Count the lines below that contain the string "width", with case taken into account. Reply with the number alone.

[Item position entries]
□ □ □ □

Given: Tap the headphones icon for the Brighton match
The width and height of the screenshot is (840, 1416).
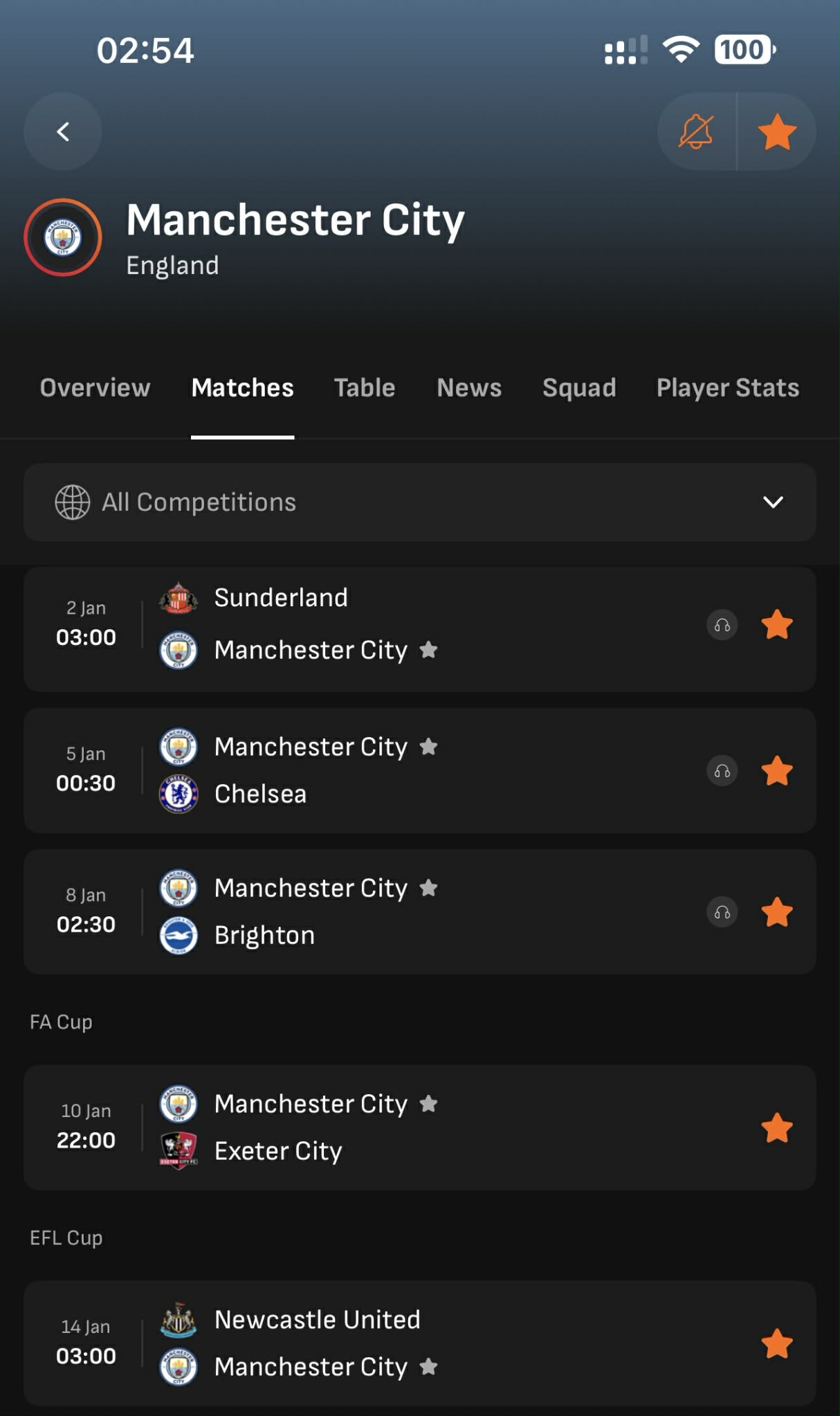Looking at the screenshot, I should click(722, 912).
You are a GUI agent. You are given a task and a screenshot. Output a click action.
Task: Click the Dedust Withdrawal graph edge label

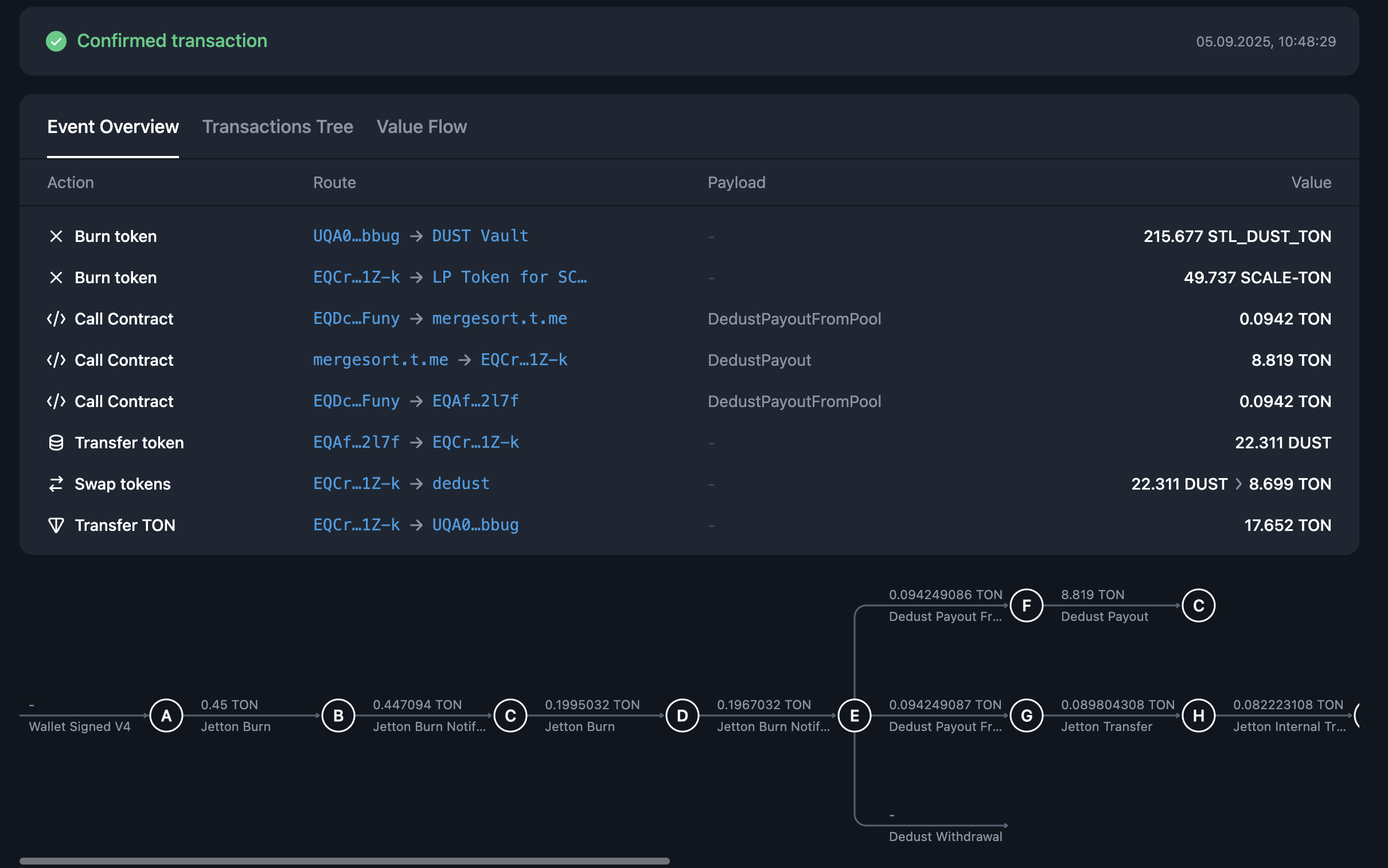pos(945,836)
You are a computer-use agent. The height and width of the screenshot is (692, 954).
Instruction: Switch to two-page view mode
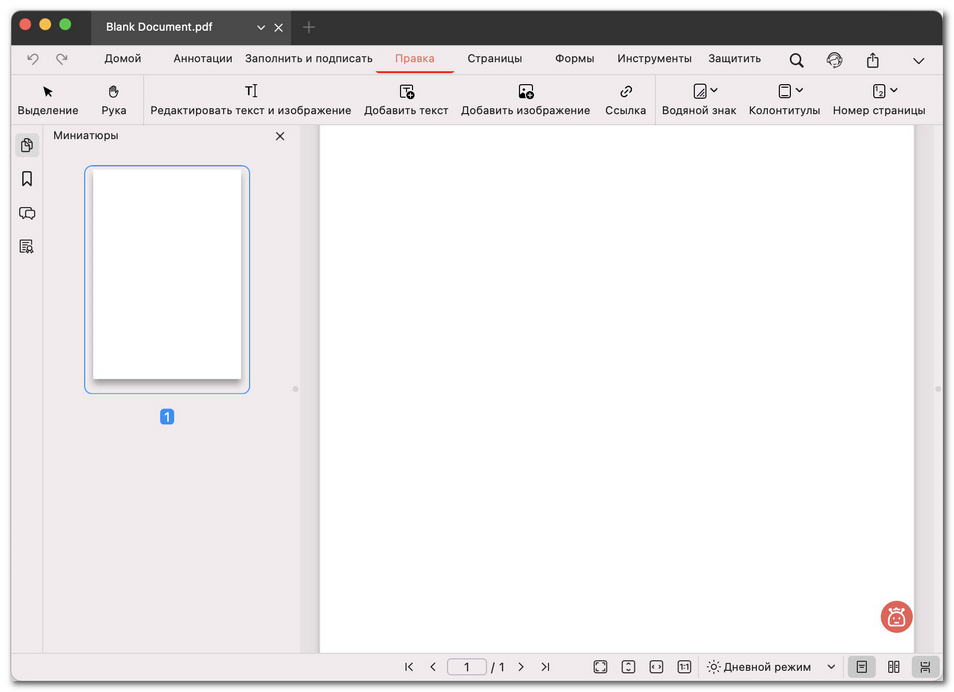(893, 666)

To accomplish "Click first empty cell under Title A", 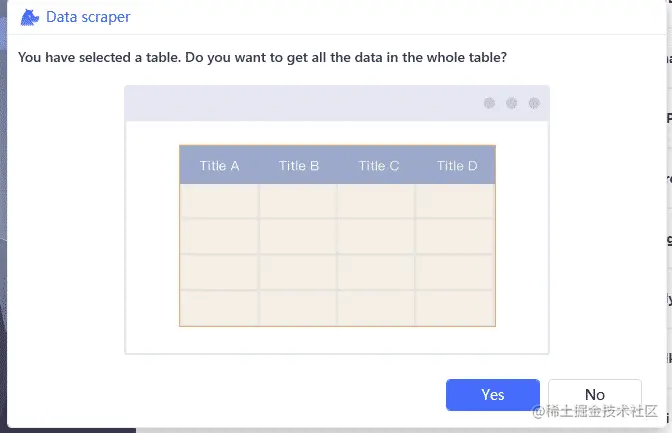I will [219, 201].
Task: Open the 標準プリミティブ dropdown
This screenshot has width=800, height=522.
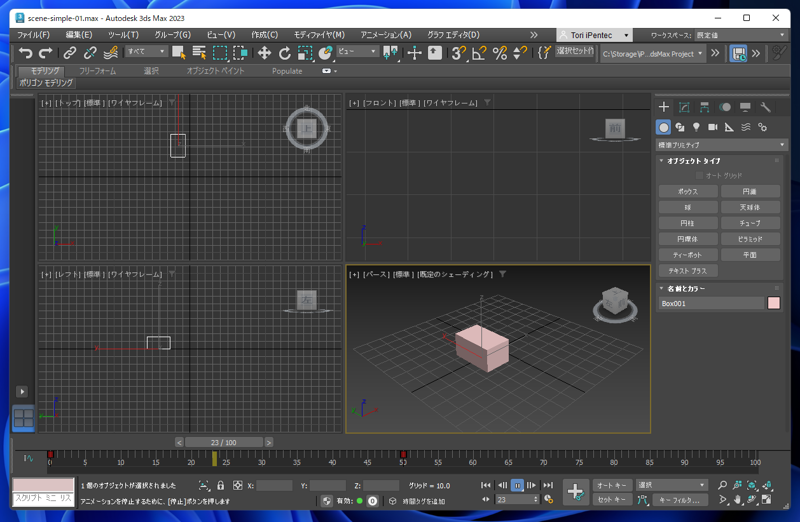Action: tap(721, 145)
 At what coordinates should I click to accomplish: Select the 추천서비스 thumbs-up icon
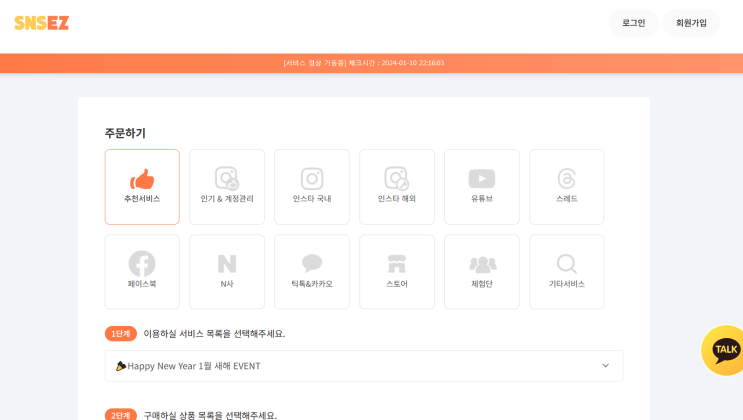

□ □ □ □

- [Solution]:
3